- **Exercise description**:
Return every one of the following rows exactly as it appears, with no changes.

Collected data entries

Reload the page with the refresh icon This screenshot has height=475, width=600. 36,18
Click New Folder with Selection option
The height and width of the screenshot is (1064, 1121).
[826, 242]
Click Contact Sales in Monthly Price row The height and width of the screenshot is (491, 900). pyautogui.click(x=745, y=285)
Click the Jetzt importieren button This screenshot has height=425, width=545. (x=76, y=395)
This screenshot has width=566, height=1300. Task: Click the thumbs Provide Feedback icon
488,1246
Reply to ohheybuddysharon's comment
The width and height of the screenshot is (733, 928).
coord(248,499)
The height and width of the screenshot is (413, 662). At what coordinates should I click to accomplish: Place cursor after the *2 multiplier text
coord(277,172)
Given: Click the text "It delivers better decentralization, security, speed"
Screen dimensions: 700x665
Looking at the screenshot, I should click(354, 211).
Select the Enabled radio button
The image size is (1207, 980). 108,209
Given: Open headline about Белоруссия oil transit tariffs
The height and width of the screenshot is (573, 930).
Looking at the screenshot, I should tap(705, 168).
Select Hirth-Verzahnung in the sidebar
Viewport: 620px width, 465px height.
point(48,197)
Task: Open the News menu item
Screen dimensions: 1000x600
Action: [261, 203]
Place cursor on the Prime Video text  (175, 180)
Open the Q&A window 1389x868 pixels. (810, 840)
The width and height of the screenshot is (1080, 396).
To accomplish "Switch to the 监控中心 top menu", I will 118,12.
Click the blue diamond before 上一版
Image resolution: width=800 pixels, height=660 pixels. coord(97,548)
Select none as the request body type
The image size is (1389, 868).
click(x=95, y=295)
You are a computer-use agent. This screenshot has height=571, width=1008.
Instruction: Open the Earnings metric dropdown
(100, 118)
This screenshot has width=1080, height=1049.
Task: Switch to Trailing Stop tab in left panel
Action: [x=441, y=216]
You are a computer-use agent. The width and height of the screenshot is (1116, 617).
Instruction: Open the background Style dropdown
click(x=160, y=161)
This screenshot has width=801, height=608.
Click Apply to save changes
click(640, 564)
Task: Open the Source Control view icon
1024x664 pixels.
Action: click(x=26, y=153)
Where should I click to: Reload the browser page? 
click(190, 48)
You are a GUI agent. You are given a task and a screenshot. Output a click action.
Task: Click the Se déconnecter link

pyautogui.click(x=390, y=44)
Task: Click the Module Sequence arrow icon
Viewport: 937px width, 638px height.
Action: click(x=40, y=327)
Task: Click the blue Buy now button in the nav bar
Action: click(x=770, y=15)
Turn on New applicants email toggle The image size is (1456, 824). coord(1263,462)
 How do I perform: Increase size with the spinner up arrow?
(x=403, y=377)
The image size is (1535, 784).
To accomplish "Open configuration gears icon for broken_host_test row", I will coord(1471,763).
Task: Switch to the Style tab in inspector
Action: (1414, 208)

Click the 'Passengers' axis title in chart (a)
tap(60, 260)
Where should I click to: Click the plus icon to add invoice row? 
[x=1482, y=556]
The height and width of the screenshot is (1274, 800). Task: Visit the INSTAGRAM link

- **Problem solution**:
Reload the page with the refresh icon This screenshot has height=475, width=600. 36,18
Click New Folder with Selection option
The height and width of the screenshot is (1064, 1121).
[826, 242]
Click Contact Sales in Monthly Price row The height and width of the screenshot is (491, 900). pyautogui.click(x=745, y=285)
Click the Jetzt importieren button This screenshot has height=425, width=545. (x=76, y=395)
This screenshot has width=566, height=1300. Task: Click the thumbs Provide Feedback icon
488,1246
Reply to ohheybuddysharon's comment
The width and height of the screenshot is (733, 928).
coord(248,499)
The height and width of the screenshot is (413, 662). At what coordinates should I click to accomplish: Place cursor after the *2 multiplier text
coord(277,172)
Given: Click the text "It delivers better decentralization, security, speed"
Screen dimensions: 700x665
Looking at the screenshot, I should click(354, 211).
Select the Enabled radio button
The image size is (1207, 980). 108,209
Given: Open headline about Белоруссия oil transit tariffs
The height and width of the screenshot is (573, 930).
Looking at the screenshot, I should tap(705, 168).
Select Hirth-Verzahnung in the sidebar
Viewport: 620px width, 465px height.
point(48,197)
Task: Open the News menu item
Screen dimensions: 1000x600
Action: [261, 203]
Place cursor on the Prime Video text  (175, 180)
Open the Q&A window 1389x868 pixels. (810, 840)
The width and height of the screenshot is (1080, 396).
To accomplish "Switch to the 监控中心 top menu", I will 118,12.
Click the blue diamond before 上一版
Image resolution: width=800 pixels, height=660 pixels. coord(97,548)
Select none as the request body type
The image size is (1389, 868).
click(x=95, y=295)
You are a computer-use agent. This screenshot has height=571, width=1008.
Instruction: Open the Earnings metric dropdown
(100, 118)
This screenshot has width=1080, height=1049.
Task: Switch to Trailing Stop tab in left panel
Action: [x=441, y=216]
You are a computer-use agent. The width and height of the screenshot is (1116, 617).
Instruction: Open the background Style dropdown
click(x=160, y=161)
This screenshot has width=801, height=608.
Click Apply to save changes
click(640, 564)
Task: Open the Source Control view icon
1024x664 pixels.
Action: click(x=26, y=153)
Where should I click to: Reload the browser page? 
click(190, 48)
You are a GUI agent. You are given a task and a screenshot. Output a click action.
Task: Click the Se déconnecter link

pyautogui.click(x=390, y=44)
Task: Click the Module Sequence arrow icon
Viewport: 937px width, 638px height.
Action: click(x=40, y=327)
Task: Click the blue Buy now button in the nav bar
Action: click(x=770, y=15)
Turn on New applicants email toggle The image size is (1456, 824). coord(1263,462)
 How do I perform: Increase size with the spinner up arrow?
(x=403, y=377)
The image size is (1535, 784).
To accomplish "Open configuration gears icon for broken_host_test row", I will coord(1471,763).
Task: Switch to the Style tab in inspector
Action: (1414, 208)

Click the 'Passengers' axis title in chart (a)
tap(60, 260)
Where should I click to: Click the plus icon to add invoice row? 
[x=1482, y=556]
The height and width of the screenshot is (1274, 800). Task: Visit the INSTAGRAM link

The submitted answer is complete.